Sadly, for the Yanks, two against the Mariners was not in the cards today. They had to settle for one win and their first three-game sweep of the season. The Yanks now find themselves in second place at 17-16, three games behind the Red Sox for the AL East lead and two back of Oakland for that fourth playoff spot.
The good news for this weekend was the emergence of the Yankee offense. During the three-game set, the Yanks scored 19 runs and banged out 27 hits. With three solid outings from Chien-Ming Wang, Mike Mussina and Darrell Rasner, this weekend’s sweep came easy to the Yankees. It was baseball as it should be in the Bronx, and everything was ok.
The offensive started, as it should, with the top of the order. After racking up 10 hits on Saturday, the Yanks’ one through four hitters dialed it up to 11 on Sunday. Over the last two days, Johnny Damon, Derek Jeter, Bobby Abreu and Hideki Matsui are a combined 21 for 37 with 11 runs scored and nine RBIs. The table-setters are setting the table, and the clean-up crew is cleaning up. While the top of the lineup won’t hit .568 all season, it certainly makes for an easy baseball game when they do.
On the other side of the ball, Darrell Rasner was everything the Yanks expected him to be and more.
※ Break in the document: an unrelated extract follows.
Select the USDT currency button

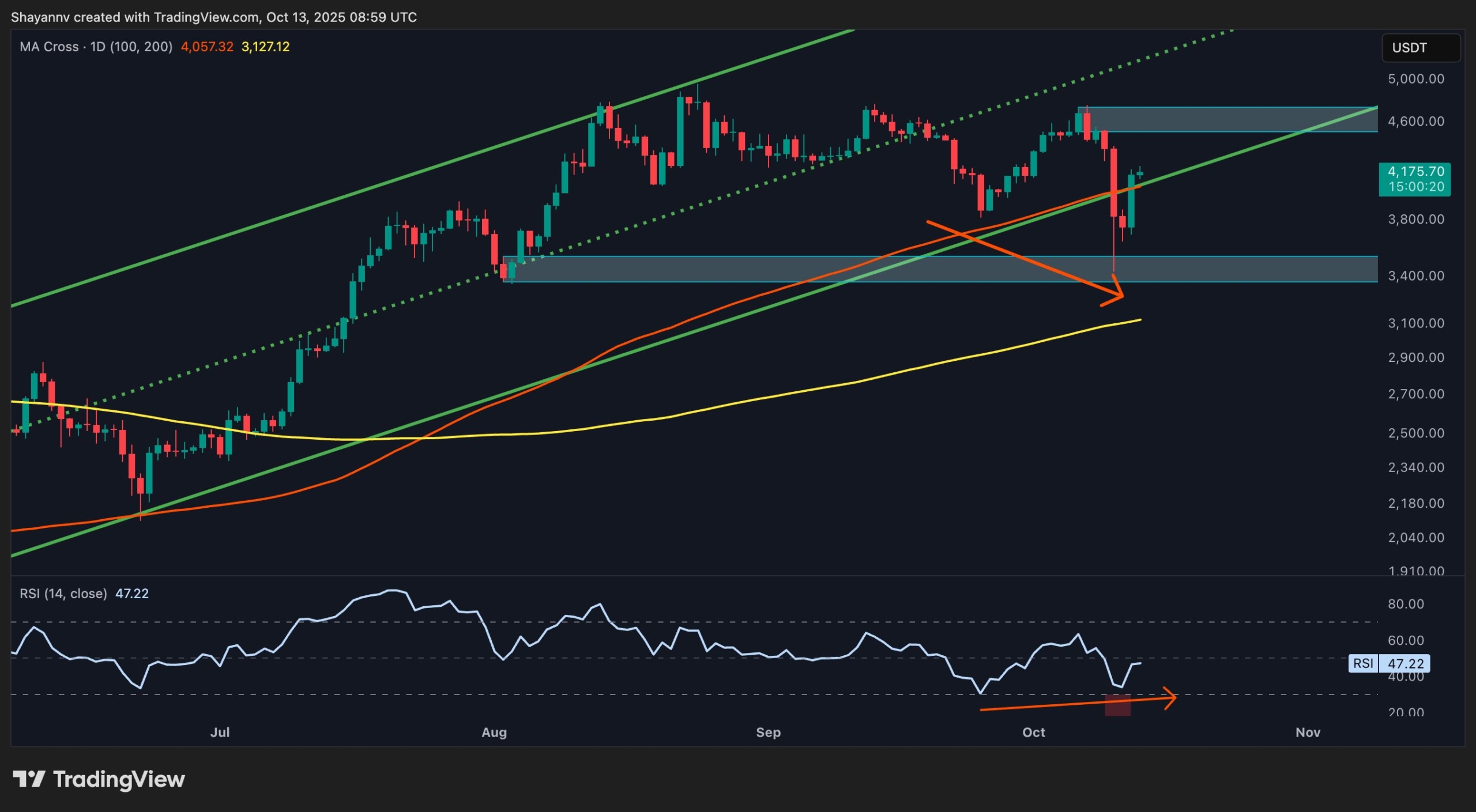coord(1421,48)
He got off to a rocky start, giving up a two-run home run in the first, but that would be all the Mariners would muster against the 27-year-old. Rasner threw two-thirds of his pitches for strikes and didn’t walk anyone. He also managed to keep his pitch count low, throwing just 76 pitches through six innings. Ian Kennedy should take a lesson.
And that brings me to my one and only nitpick of the game. Why did Joe Girardi opt to remove Rasner from the game after six innings? Rasner hadn’t thrown a game in a few days, and he’s a 27-year-old. He was rolling, and he could have thrown at least another inning and maybe two. It seemed like knee-jerk management to me: Have your starter throw six good innings, and then turn things over to the bullpen.
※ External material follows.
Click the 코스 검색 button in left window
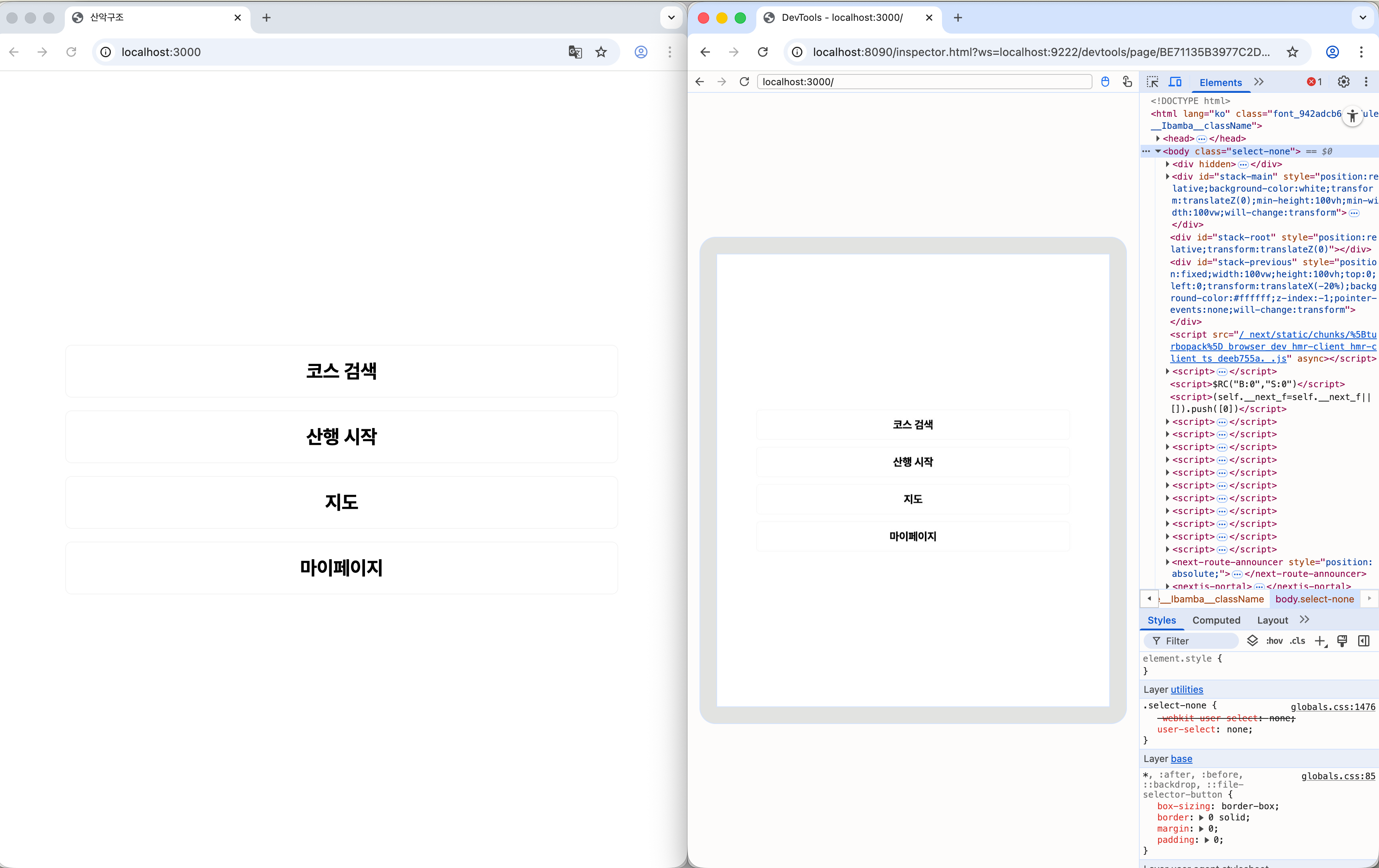Screen dimensions: 1379x868 pos(341,371)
In my book, if your starter is rolling through six innings with a six-run lead and his pitch count is at 76, just keep him in. It’s far better to go with the known — Rasner’s command — than the unknown coming out of the Yankee bullpen. (To take this one step further, the Yanks could have used Joba to throw the last two innings today to stretch him out. They have an off-day tomorrow, and he really has to start making some multiple-inning appearances.)
But that complaint is small beans. The Yanks won decisively; they got a good start from someone other than Wang or Mussina; and the bats seem to have woken up from their early-season slumbers. The Cliff Lee 0.96 ERA buzzsaw comes to town on Tuesday, but we’ll worry about then. For now, let’s just enjoy the sweep and hope for more days of solid baseball under the sun this spring.